* _What you are asked to do_:
Transcribe exactly the lines from the one holding "You are a GUI" through the closing line of the entries below. Pictures stay out of the copy.

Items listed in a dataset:
########

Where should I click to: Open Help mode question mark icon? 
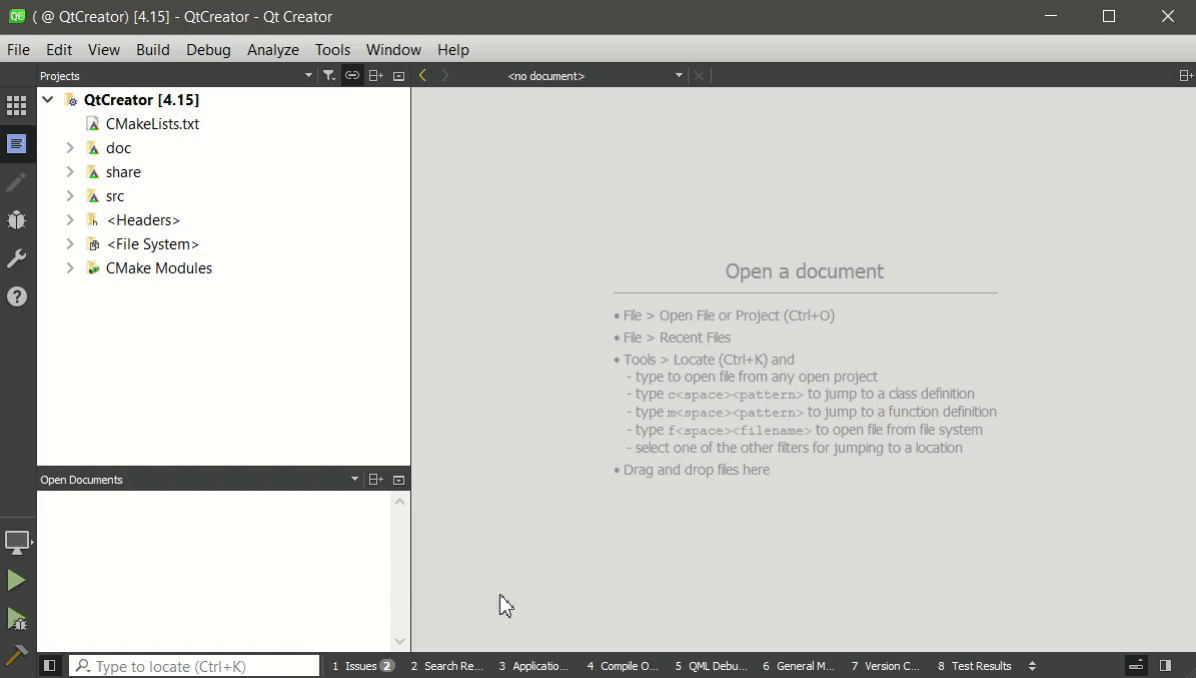click(x=17, y=297)
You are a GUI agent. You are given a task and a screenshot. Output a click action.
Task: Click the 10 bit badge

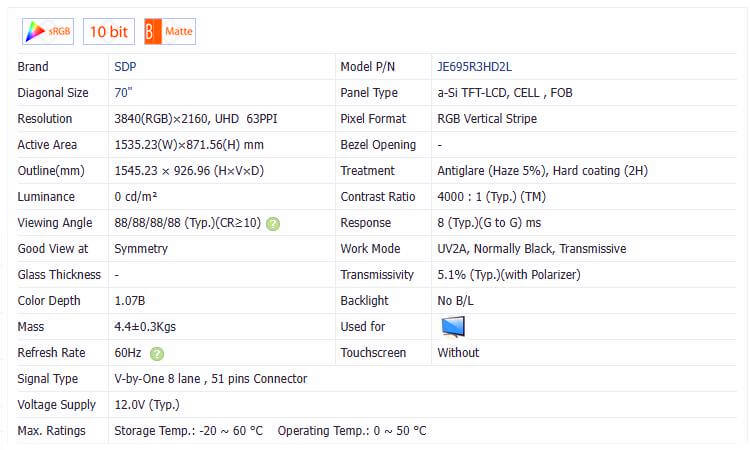(x=108, y=31)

########

* _Output of the exercise_:
You are a GUI agent. You are given a task and a screenshot. Output a click action.
Task: Click the 10 bit badge

(x=108, y=31)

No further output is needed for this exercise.